**講義名 英語理学講義（数学２）（ Science in English (Mathematics2) ）
開講学期 後学期 単位数 1--0--0
担当 Andrei Pajitnov 東京工業大学理学研究流動機構客員教授 （フランス・ナント大学教授）
【講義題目】**

Circle-valued Morse theory and Novikov homology

【講義内容】

1) Novikov complex for circle-valued Morse functions.

2) Witten-type de Rham framework for Novikov inequalities.

3) Morse-Novikov theory for 3-knots

4) Applications to symplectic topology.

Classical Morse theory establishes a relation between the number

of critical points of a real-valued function on a manifold and the

topology of the manifold.

Circle-valued Morse theory is a branch of the Morse theory.

It originated from a problem in hydrodynamics studied by

S. Novikov in the early 1980s.

Nowadays it is a constantly growing field of geometry with

applications and connections to many geometric problems

such as Arnold's conjectures in symplectic topology,

fibrations of manifolds over the circle, dynamical zeta functions,

and the theory of 3-dimensional knots and links.

Our course will start with recollections on the classical Morse

theory (gradient flows, Morse complex, Morse inequalities).

Then we proceed to the circle-valued Morse theory and

construct the Novikov complex (the generalization of the Morse

complex to the case of circle-valued functions).

This chain complex is generated over the Laurent series ring

by the critical points of the circle-valued function.

E. Witten showed in the beginning of 1980s that the classical Morse

theory can be reformulated in the framework of the de Rham theory.

We will explain his work, and its generalization to the Morse-Novikov

theory, which leads to a relation between the Novikov homology

and the homology with local coefficients.

A natural application of the circle-valued Morse theory is to the

topology of knots. If a knot K in the 3-dimensional sphere S is not

fibred, then any circle-valued function on S-K has critical points.

The minimal number of these critical points is an invariant of K,

called the Morse-Novikov number MN(K).

We will show how to give computable lower bounds for MN(K)

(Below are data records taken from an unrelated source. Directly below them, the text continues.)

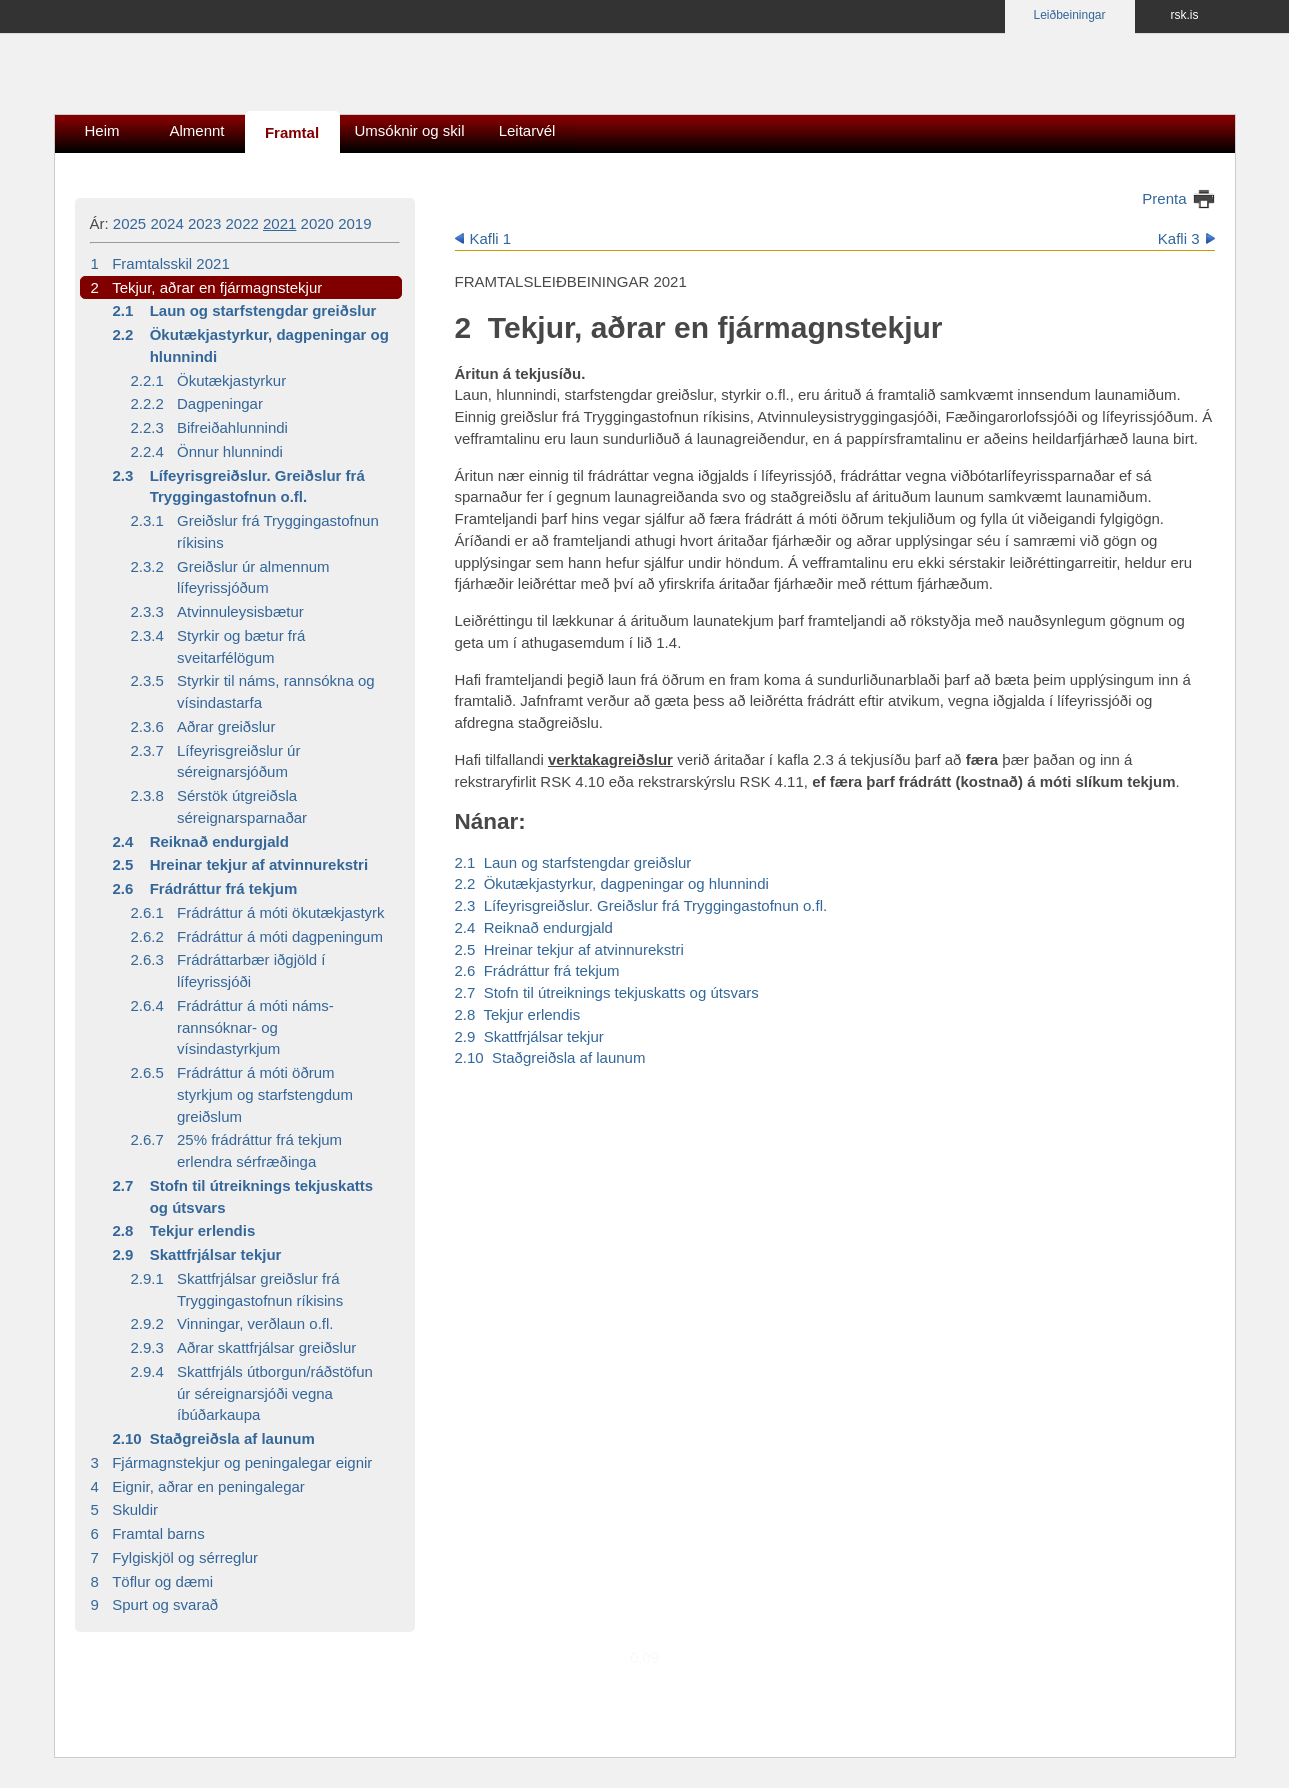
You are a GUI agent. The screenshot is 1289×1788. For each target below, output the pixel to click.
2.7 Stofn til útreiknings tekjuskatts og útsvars (607, 992)
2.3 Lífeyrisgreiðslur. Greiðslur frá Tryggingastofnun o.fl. (641, 905)
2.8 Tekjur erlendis (518, 1014)
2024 (166, 223)
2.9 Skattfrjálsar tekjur (529, 1036)
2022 (241, 223)
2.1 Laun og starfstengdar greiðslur (573, 862)
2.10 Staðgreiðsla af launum (550, 1057)
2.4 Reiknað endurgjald (534, 927)
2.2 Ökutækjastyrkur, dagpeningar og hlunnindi (612, 883)
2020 (317, 223)
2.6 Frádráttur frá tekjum (537, 970)
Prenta (1164, 198)
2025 (129, 223)
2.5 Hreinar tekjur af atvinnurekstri (569, 949)
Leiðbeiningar (1069, 15)
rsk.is (1185, 15)
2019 (354, 223)
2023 (204, 223)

with the help of the Novikov homology, and relate it to the tunnel

number of the knot.

In the last part of the course we will explain how the Novikov ring

appears in the Floer's work on the Arnold conjecture concerning

the closed orbits of periodic Hamiltonians, and discuss some recent

developments in this direction.

２０１５年１月２６日(月)〜１月３０日(金)

７、８時限（１５：０５～１６：３５）

本館２階２０１セミナー室

評価方法については講義中に指示する。